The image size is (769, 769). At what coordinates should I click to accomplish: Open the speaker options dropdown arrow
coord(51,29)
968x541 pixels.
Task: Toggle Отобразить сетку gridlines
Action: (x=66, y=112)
****************************************
*EXERCISE OBJECTIVE*. Set down all of the lines above without altering a word.

*EXERCISE ANSWER*.
The image size is (769, 769). At what coordinates should I click to accomplish: Open the speaker options dropdown arrow
coord(51,29)
968x541 pixels.
Task: Toggle Отобразить сетку gridlines
Action: (x=66, y=112)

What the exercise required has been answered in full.